## Entries on locating words and elements
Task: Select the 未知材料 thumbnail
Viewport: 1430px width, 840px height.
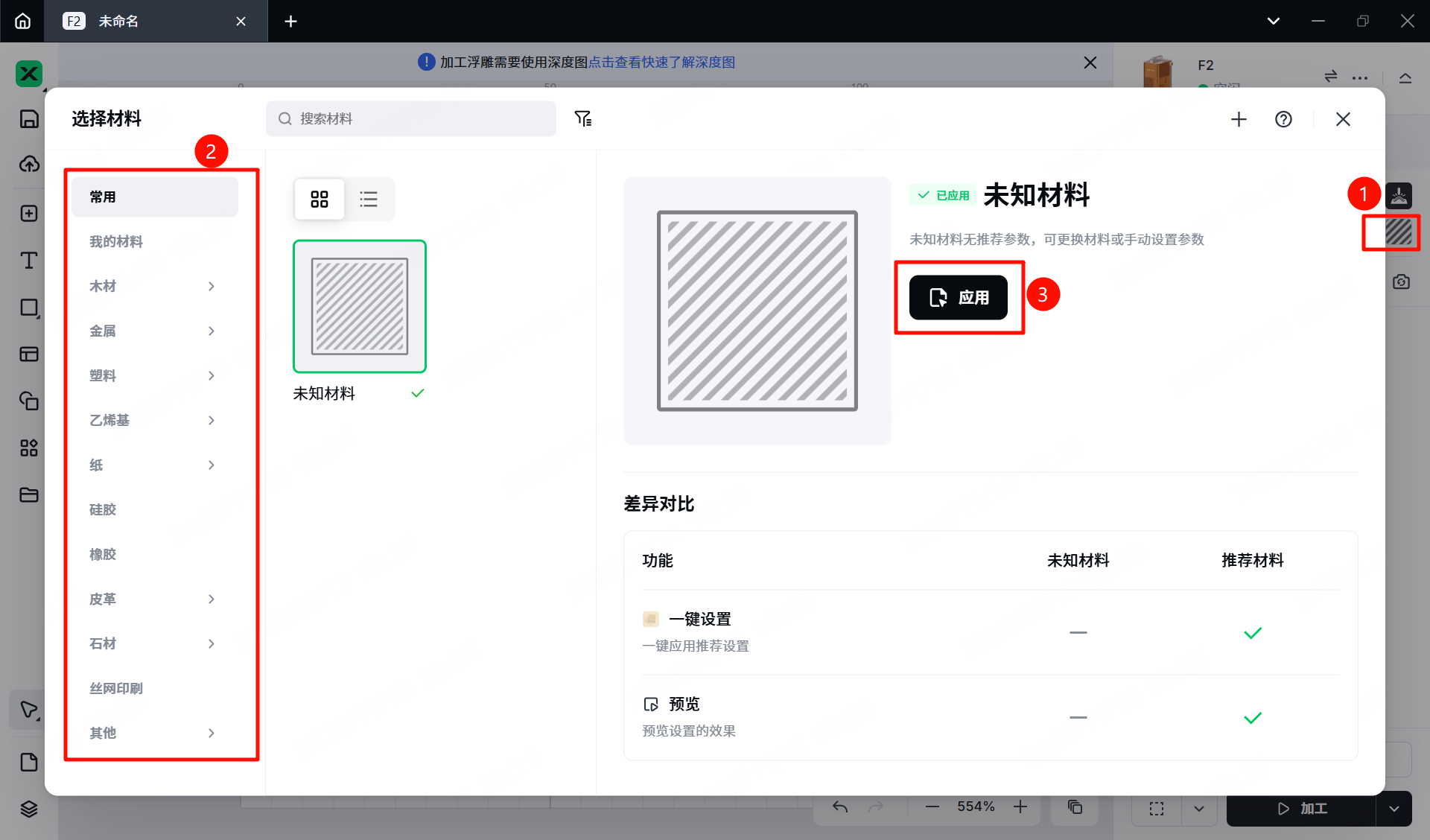Action: click(x=360, y=306)
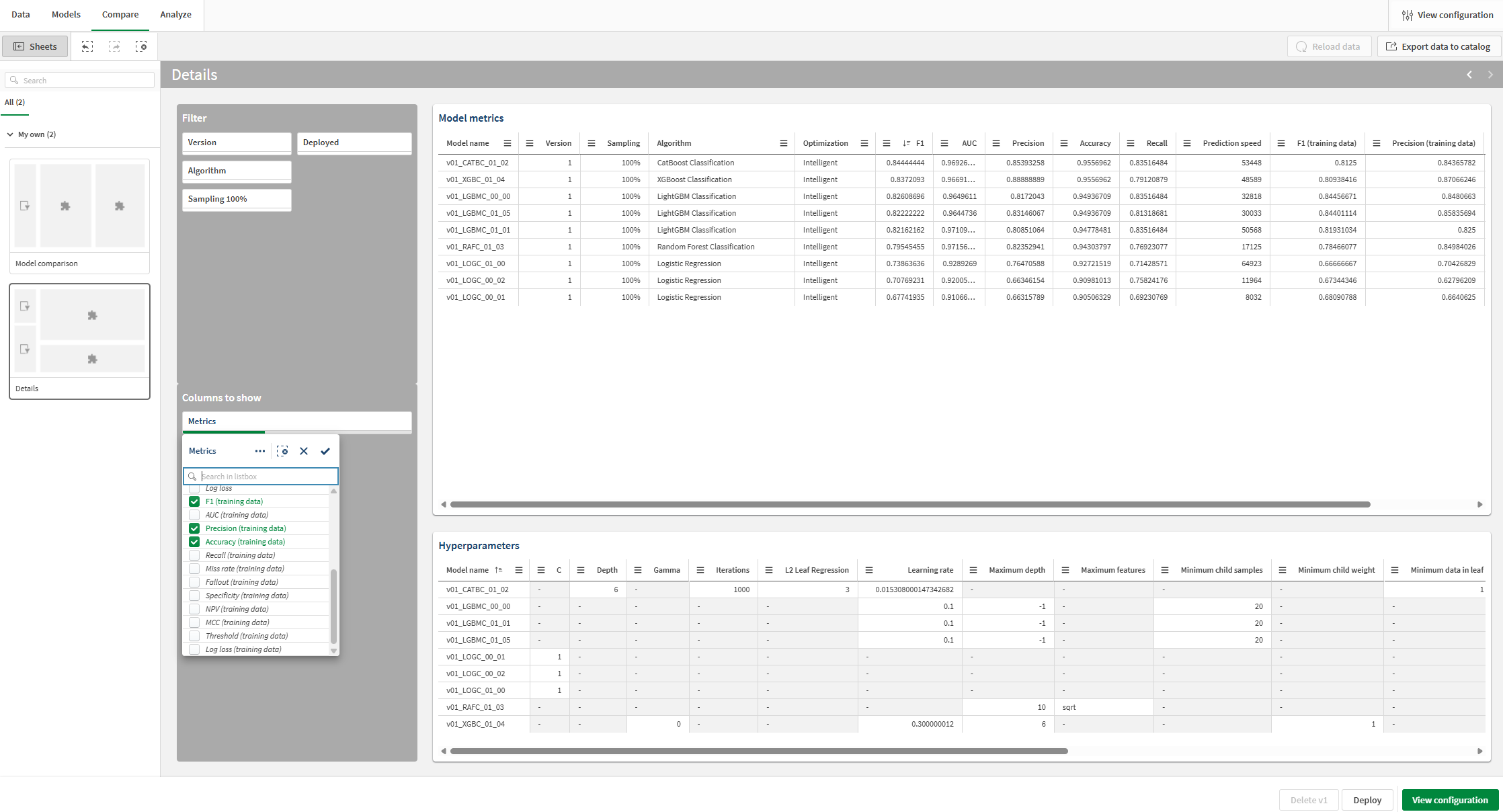The width and height of the screenshot is (1503, 812).
Task: Clear selections inside the Metrics listbox
Action: pos(282,451)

## Job
Render every line of the records above as a JSON list of strings, one string per line, skipping blank lines. Omit the pictures from your answer.

## Exercise solution
[
  "Task: Select the 未知材料 thumbnail",
  "Viewport: 1430px width, 840px height.",
  "Action: click(x=360, y=306)",
  "The width and height of the screenshot is (1503, 812).",
  "Task: Clear selections inside the Metrics listbox",
  "Action: pos(282,451)"
]